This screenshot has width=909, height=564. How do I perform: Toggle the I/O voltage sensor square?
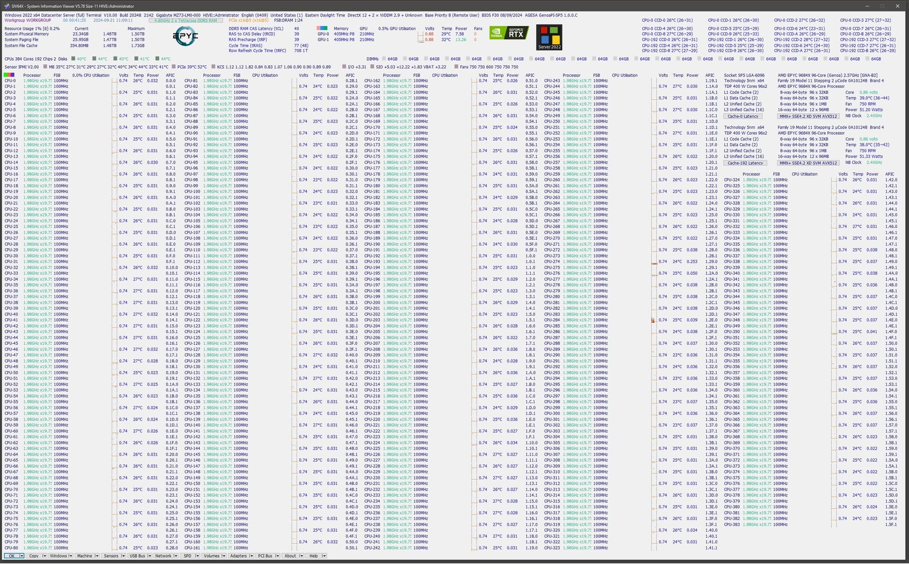coord(344,67)
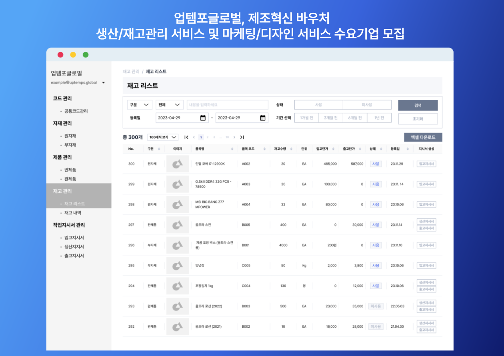
Task: Open the start date calendar picker icon
Action: pos(203,118)
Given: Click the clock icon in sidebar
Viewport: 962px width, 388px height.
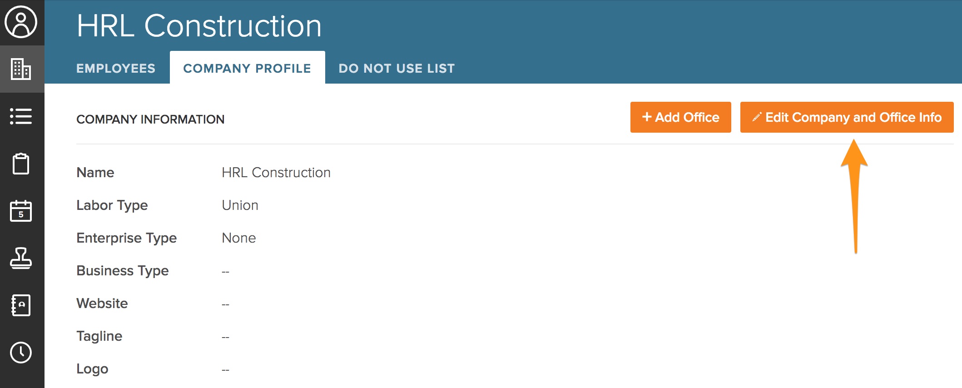Looking at the screenshot, I should (21, 353).
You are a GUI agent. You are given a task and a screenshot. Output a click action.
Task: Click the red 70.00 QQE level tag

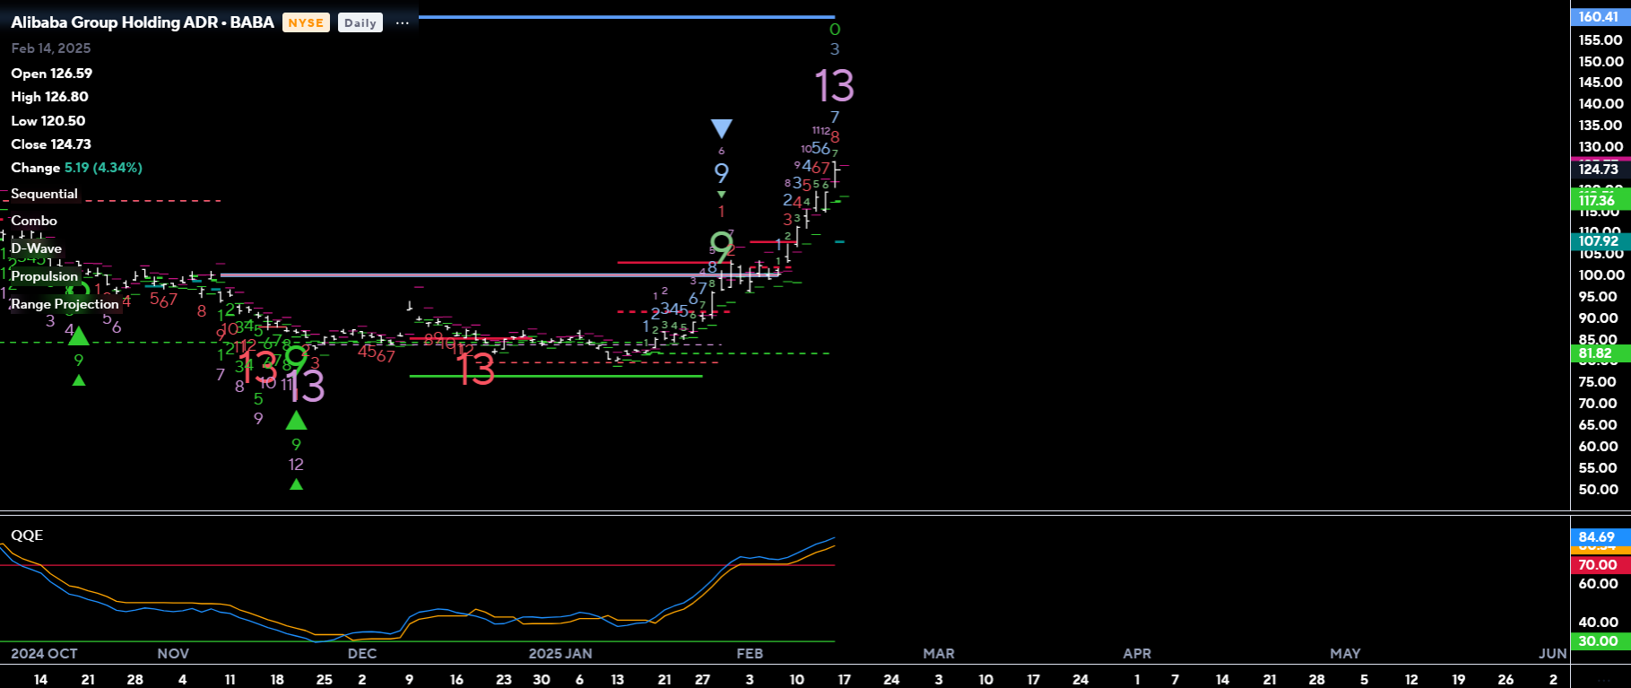1599,565
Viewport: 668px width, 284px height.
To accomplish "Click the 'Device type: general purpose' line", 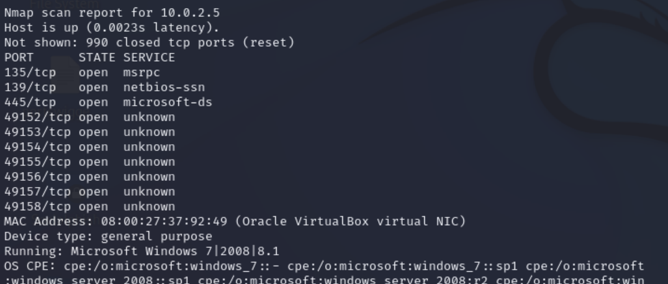I will point(108,237).
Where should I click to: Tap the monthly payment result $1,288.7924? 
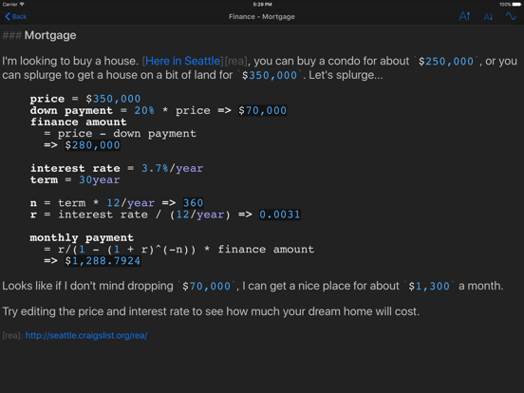click(x=103, y=261)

(Work required)
Copy the records verbatim, starting at the line that contains "Where should I" and ending at the last line of the records. Omit the pictures.

(Response for this exercise)
Where should I click to: Tap the monthly payment result $1,288.7924? 
click(x=103, y=261)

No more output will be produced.